Mais la femme, ce sera surtout sa femme Marcelle, rencontrée tardivement, décédée prématurément à la suite d'un long cancer. La dimension autobiographique, pour le coup très explicite, trouve son paroxysme dans "Les amours mortes", racontant la lente agonie de sa femme. Une déchirure jamais cicatrisée : il décèdera deux ans après.
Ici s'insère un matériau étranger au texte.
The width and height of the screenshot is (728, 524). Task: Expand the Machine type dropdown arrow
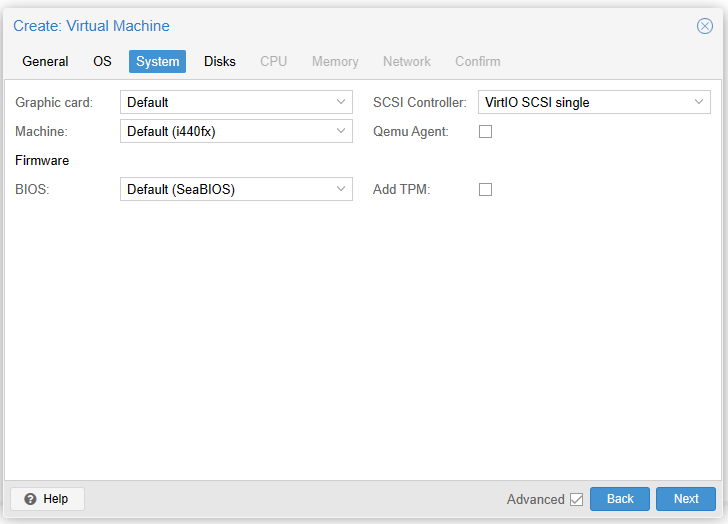pyautogui.click(x=341, y=131)
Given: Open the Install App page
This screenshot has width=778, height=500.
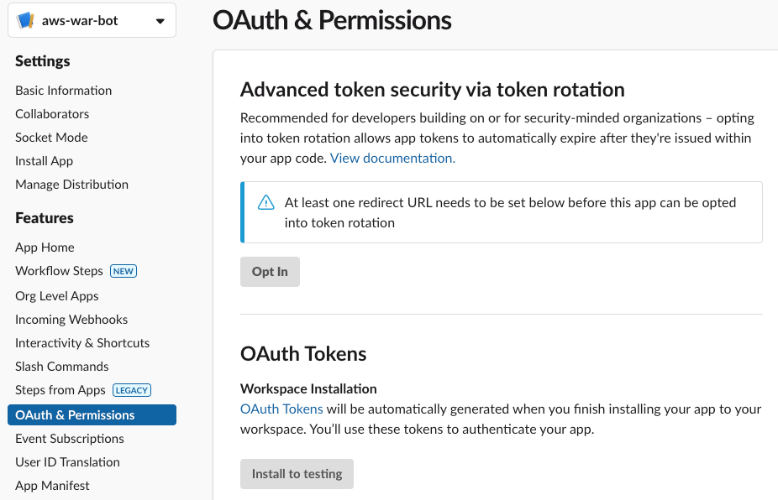Looking at the screenshot, I should click(x=44, y=161).
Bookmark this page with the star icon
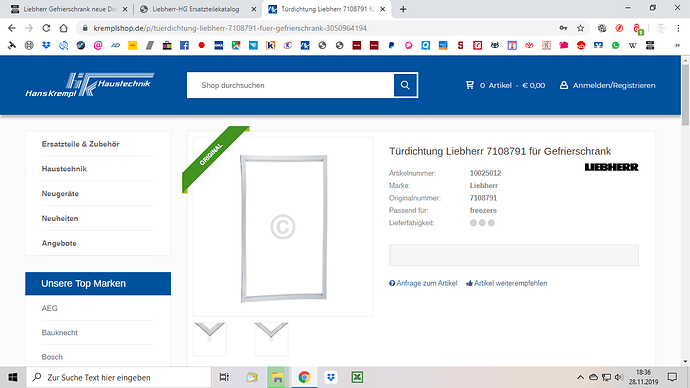The image size is (690, 388). coord(580,28)
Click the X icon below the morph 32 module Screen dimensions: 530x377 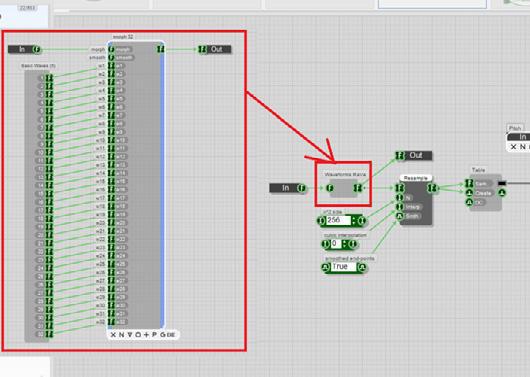click(x=113, y=335)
Ce livre n'est pas destiné à expliquer tous les romans de l'auteur ; certains sont d'ailleurs plus mis en avant tels "Koenigsmark", "L'Atlantide", "Le Puits de Jacob", "L'Ile verte", "L'oiseau des ruines", "Fabrice" ou encore "Les Amours mortes". Mais, compte tenu de la très prolifique production littéraire de Pierre Benoît (sauf erreur de ma part, 46 romans, soit plus d'un roman par an en moyenne), cet ouvrage permet de bien tous les contextualiser. Sans cette biographie, nous serions perdus ! Et grâce à elle, nous pouvons ouvrir avec plaisir le grand le roman de la vie de l'auteur : ses rencontres, ses voyages, ses lectures, ses articles journalistiques, ses poèmes, ses nouvelles, ses dialogues de cinéma...

Pierre Benoît était un homme enjoué, qui aimait la vie, épicurien, plus sensible certainement qu'il ne laissait paraître et dont la plume magique nous enchante encore 50 ans après sa disparition. Cette biographie devrait contribuer à le réhabiliter, ce n'est que justice.